The European Union has called for a “road map” that would outline negotiations aimed at reaching a legally binding treaty by 2020 or earlier. While the Obama administration has resisted the idea of signing onto a process which will automatically lead to a legal deal, U.S. special envoy for climate change Todd Stern told reporters Thursday that when it comes to a road map, “We support that.”
“It is completely off base to suggest that the U.S. is proposing that we delay action until 2020,” he said.
But afterward, State Department spokeswoman Emily Cain issued a statement making it clear the U.S. negotiating position remained unchanged: “Todd Stern said in his press conference today that the United States could support a process to negotiate a new climate accord. He did not say that the United States supports a legally binding agreement as the result of that process.”
Alden Meyer, director of strategy and policy for the Union of Concerned Scientists, wrote in an e-mail that the U.S. was blocking progress at the talks by refusing to soften its position.

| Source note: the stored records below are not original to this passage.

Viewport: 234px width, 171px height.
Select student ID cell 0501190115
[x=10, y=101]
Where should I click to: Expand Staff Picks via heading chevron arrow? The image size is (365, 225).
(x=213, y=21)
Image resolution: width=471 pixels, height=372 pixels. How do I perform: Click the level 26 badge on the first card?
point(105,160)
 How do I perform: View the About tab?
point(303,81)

“This is clearly a case of major-league back-peddling,” Meyer wrote. “Todd is saying he can only support such a process if it’s a road map to nowhere.”

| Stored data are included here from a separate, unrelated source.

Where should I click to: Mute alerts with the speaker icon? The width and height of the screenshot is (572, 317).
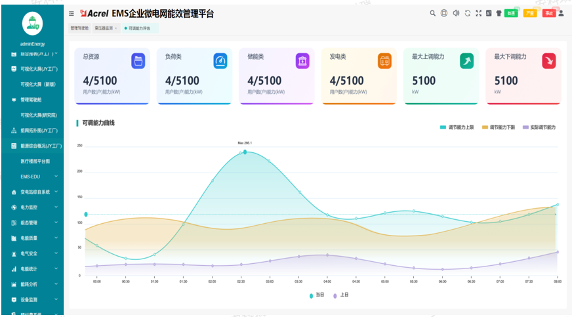coord(455,13)
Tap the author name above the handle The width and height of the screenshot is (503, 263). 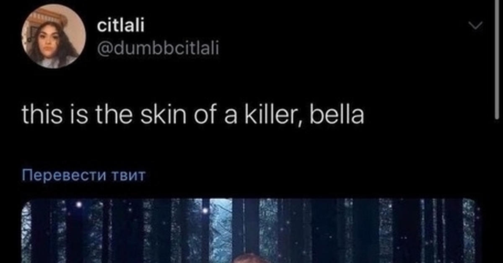121,26
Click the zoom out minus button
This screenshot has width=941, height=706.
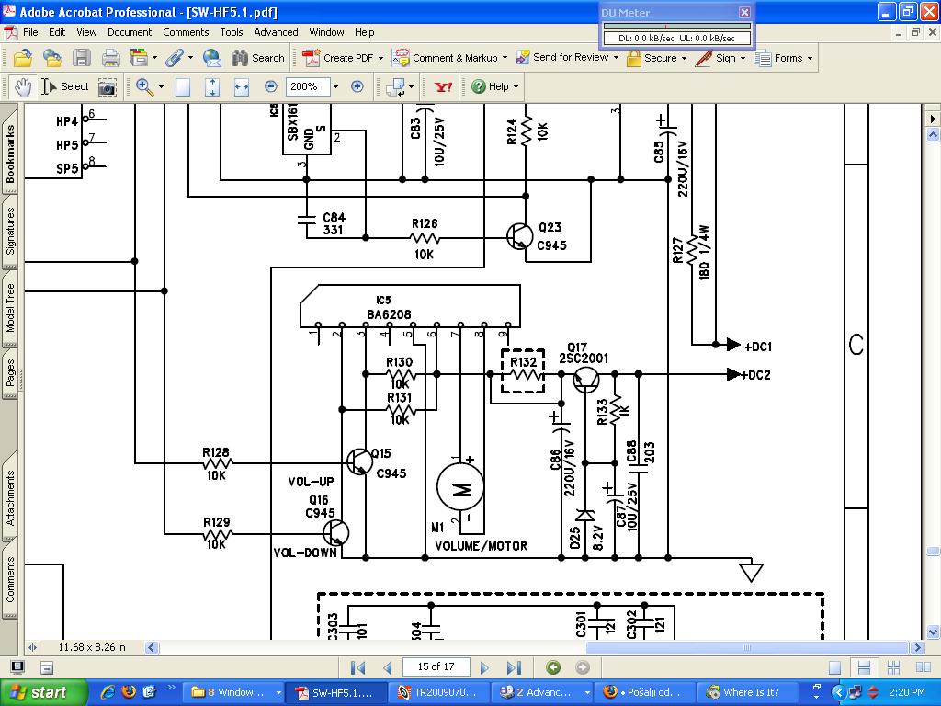(x=271, y=86)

Dessima Williams, who serves as Grenada’s permanent representative to the U.N. and chair of the Alliance of Small Island States, said all the world’s major greenhouse gas emitters must agree to forge a new climate treaty before 2020 or risk disastrous climate consequences..

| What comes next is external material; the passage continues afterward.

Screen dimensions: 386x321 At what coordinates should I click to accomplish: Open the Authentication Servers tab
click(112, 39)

“We cannot start negotiating in 2015. We must end in 2015,” she said, adding that under this timetable, “we can start acting to bring down emissions well before” the end of the decade.
Officials from developing countries emphasized that delegates must also reach a consensus on how to operate the Green Fund, which will help distribute climate assistance governments of richer nations will give to poorer ones.
“If there is no Green Fund mechanism after this conference, we should be frank and call this a failure,” said Costa Rica’s environment minister, Rene Castro. “There is no mistake about this.”
Andrea Rudnick, head of the climate change office at Chile’s Ministry of Environment, said international funding is “critical” for her country and others like it to pursue policies that will cut greenhouse gas emissions.
“We need that incentive in order to shift the economic sectors and make the changes,” Rudnick said, adding that even as Latin American countries call for steep emissions cuts by industrialized nations, “we’re leading by example.”
Annie Petsonk, international counsel for the advocacy group the Environmental Defense Fund, said the impasse over how to craft a new treaty could imperil less-controversial measures such as money to help developing countries cope with climate change.
“Often these things are considered as a package,” Petsonk said in a phone interview, adding that she was puzzled by the Obama administration’s resistance to a binding treaty. “Most parties here want that, and most parties were hoping the United States would support that."